“Chee’s Daughter,” a story by Juanita Platero and Siyowin Miller, is about a Navajo man who encounters personal tragedy, only to find that his daughter has been taken away from home because of old customs and traditions. How will his sorrow resolve? Take a look and enjoy this story, which is often included in high school and college textbooks as required reading.
If Chee takes care of his land, will the land take care of him? Enjoy!
Read “Chee’s Daughter” HERE.
“Springtime transformed the mesas. The peach trees in the canyon were shedding fragrance and pink blossoms on the gentled wind. The sheep no longer foraged for the yellow seeds of chamiso but ranged near the hogan with the long-legged new lambs, eating tender young grass.”
For study: Find three passages in the story which illustrate Chee’s attitude and beliefs about the land.
Vocabulary: “Coughing Sickness” — Tuberculosis
Activity: Learn more about Native American life in a Hogan.
“Chee’s Daughter” was first published in 1948.

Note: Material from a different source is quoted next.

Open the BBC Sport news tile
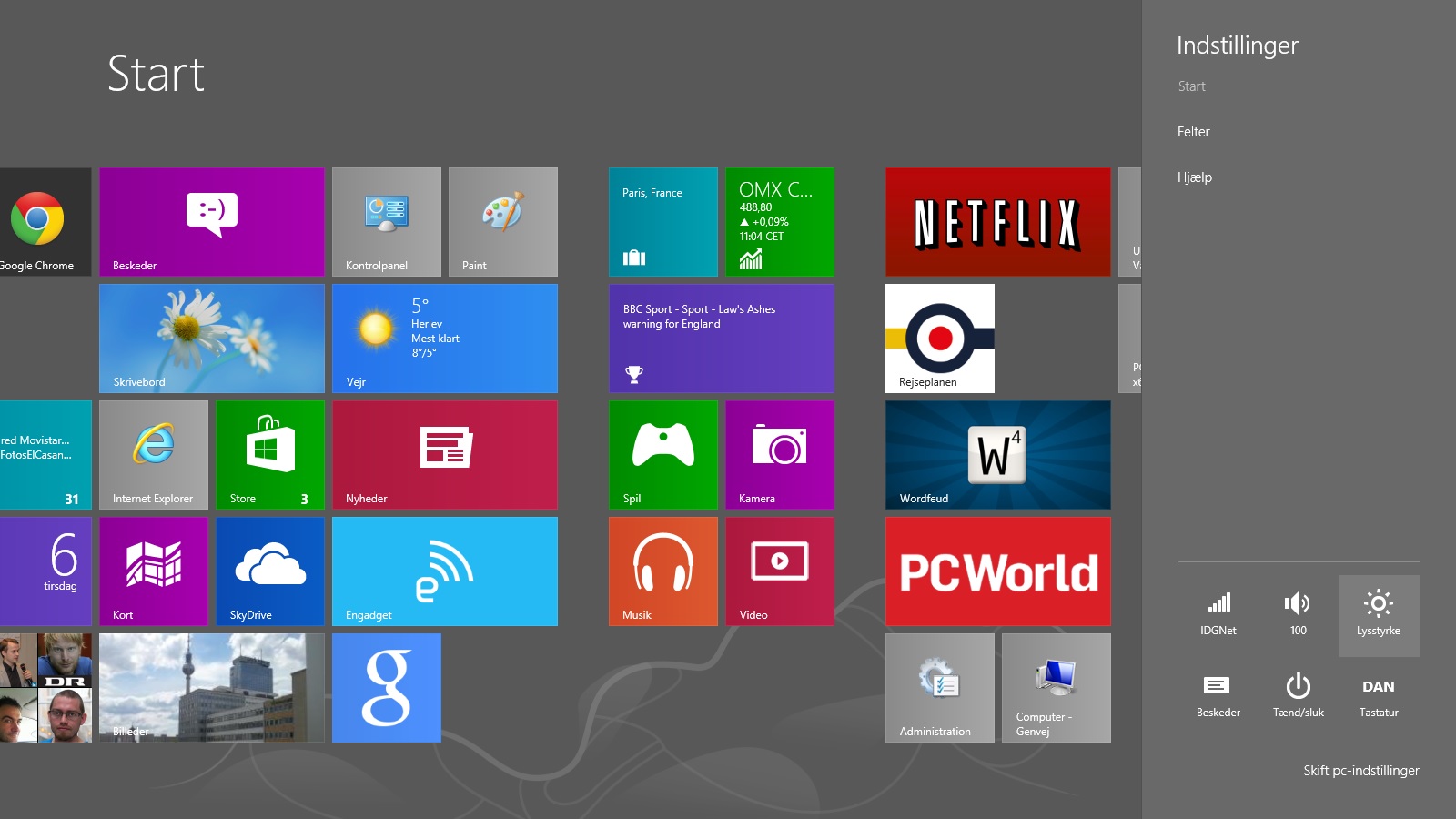 pyautogui.click(x=721, y=338)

Culture Connection: Traditional Navajo culture is matrilineal; a family traces its ancestry back through the mother’s line, and children belong to the mother’s clan. Several generations of a family might live together. Women have an important position in Navajo society; the oldest woman in the family enjoys a place at the center of family life. The largest Native American tribe in the United States, the Navajo have adopted peaceful arts—from the Mexicans metalworking, from the Pueblo Indians weaving. The Navajo reside on reservations in northeastern Arizona, north-western New Mexico, and southeastern Utah.

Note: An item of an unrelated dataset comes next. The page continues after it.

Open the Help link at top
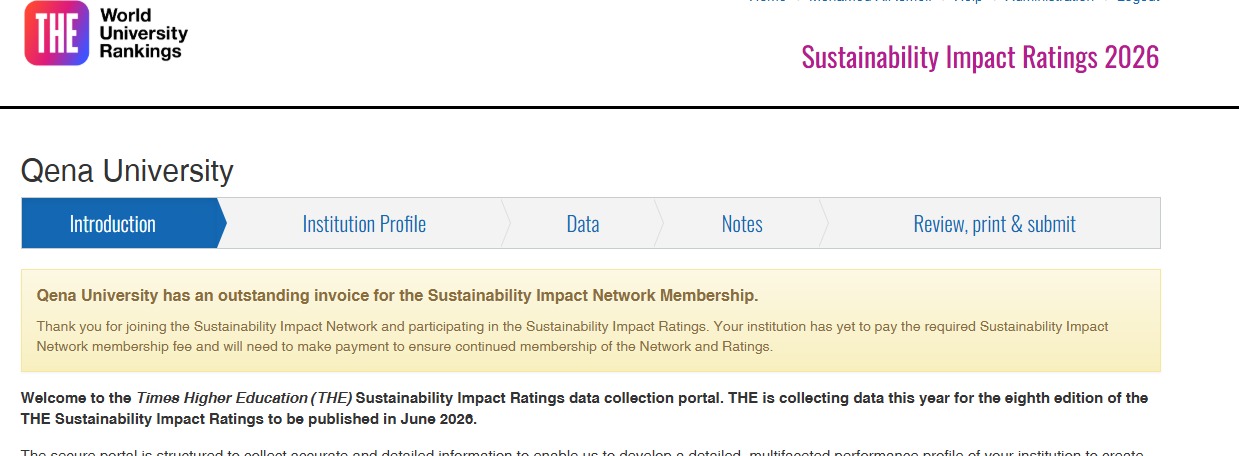 coord(967,2)
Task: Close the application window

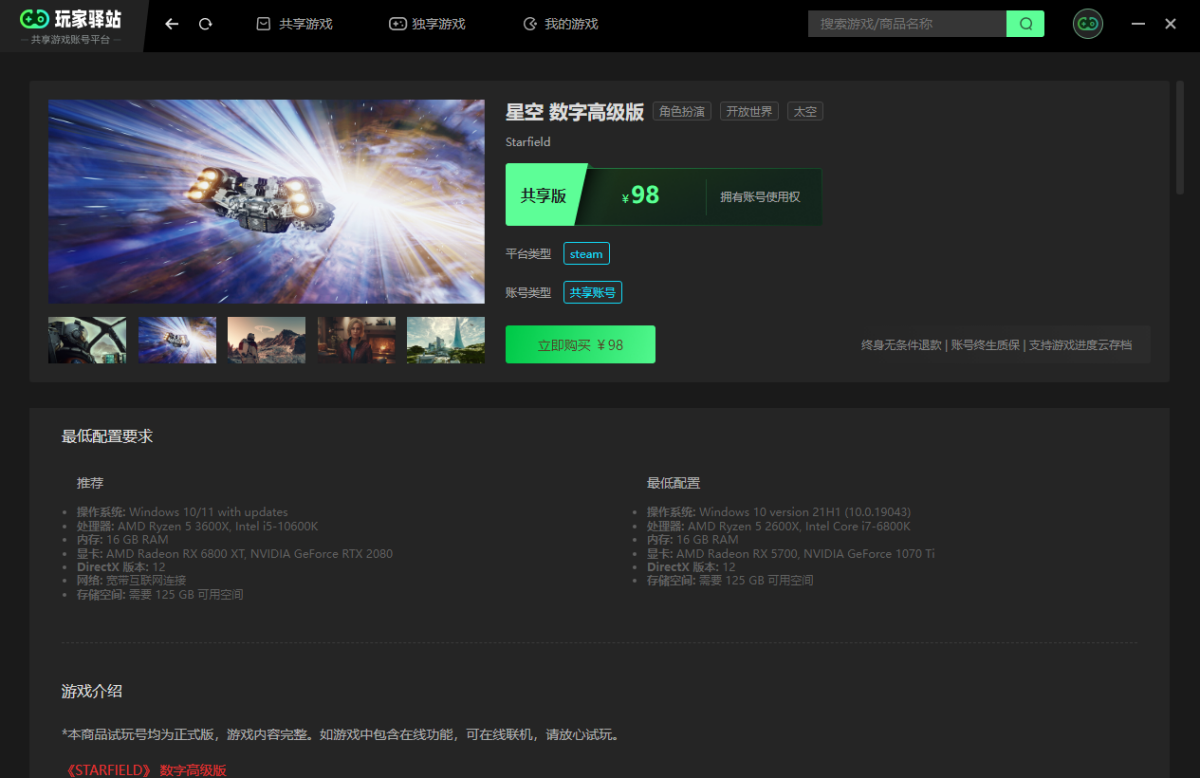Action: 1170,24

Read more about Navajo life, land and history HERE.
. . .A Bit About the Authors . . .
Juanita Platero and Shiyowin Miller met in 1929,when Platero was Living on a Navajo reservation in New Mexico and Miller was living in California. The two women collaborated on the novel The Winds Erase your Footprints, which took them several years to write. The theme of that novel, as well as of “Chee’s Daughter,” which first appeared in Common Ground Magazine, is the Native American Struggle to preserve ancient ways amid modern culture.